Click-target data:
___
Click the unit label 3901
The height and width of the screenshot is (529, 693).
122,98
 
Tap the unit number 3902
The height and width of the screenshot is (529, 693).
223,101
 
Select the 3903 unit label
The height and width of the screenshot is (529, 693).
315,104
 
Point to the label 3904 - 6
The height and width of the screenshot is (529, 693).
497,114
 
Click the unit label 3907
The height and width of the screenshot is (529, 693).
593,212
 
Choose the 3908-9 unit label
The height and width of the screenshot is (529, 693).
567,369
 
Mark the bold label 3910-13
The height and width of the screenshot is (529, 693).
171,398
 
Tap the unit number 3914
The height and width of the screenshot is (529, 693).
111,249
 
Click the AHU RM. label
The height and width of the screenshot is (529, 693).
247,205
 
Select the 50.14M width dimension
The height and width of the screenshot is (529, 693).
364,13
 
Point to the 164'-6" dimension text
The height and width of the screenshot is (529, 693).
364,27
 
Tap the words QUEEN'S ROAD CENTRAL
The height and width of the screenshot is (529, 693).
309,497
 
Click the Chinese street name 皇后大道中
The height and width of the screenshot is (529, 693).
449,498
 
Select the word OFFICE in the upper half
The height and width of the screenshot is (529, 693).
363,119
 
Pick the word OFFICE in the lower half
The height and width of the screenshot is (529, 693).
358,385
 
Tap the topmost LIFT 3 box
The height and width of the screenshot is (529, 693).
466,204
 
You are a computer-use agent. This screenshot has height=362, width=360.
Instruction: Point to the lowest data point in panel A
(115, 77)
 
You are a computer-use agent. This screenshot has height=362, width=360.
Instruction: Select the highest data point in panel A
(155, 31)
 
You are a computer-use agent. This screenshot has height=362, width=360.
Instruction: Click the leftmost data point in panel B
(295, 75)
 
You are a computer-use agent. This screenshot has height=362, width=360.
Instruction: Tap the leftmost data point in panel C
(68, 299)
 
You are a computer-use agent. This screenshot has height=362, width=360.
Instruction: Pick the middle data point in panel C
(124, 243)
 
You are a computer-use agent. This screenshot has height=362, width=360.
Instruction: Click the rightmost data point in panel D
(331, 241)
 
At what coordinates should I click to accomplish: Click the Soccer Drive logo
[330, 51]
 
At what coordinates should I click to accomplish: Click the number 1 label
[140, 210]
___
Directions:
Update the rows, starting at the line that contains "Tap the topmost LIFT 3 box" and ending at the last row, by changing "data point" to "marker" and leaving everything else as it is. Give back only those rows.

Task response:
Tap the topmost LIFT 3 box
The height and width of the screenshot is (529, 693).
466,204
 
You are a computer-use agent. This screenshot has height=362, width=360.
Instruction: Point to the lowest marker in panel A
(115, 77)
 
You are a computer-use agent. This screenshot has height=362, width=360.
Instruction: Select the highest marker in panel A
(155, 31)
 
You are a computer-use agent. This screenshot has height=362, width=360.
Instruction: Click the leftmost marker in panel B
(295, 75)
 
You are a computer-use agent. This screenshot has height=362, width=360.
Instruction: Tap the leftmost marker in panel C
(68, 299)
 
You are a computer-use agent. This screenshot has height=362, width=360.
Instruction: Pick the middle marker in panel C
(124, 243)
 
You are a computer-use agent. This screenshot has height=362, width=360.
Instruction: Click the rightmost marker in panel D
(331, 241)
 
At what coordinates should I click to accomplish: Click the Soccer Drive logo
[330, 51]
 
At what coordinates should I click to accomplish: Click the number 1 label
[140, 210]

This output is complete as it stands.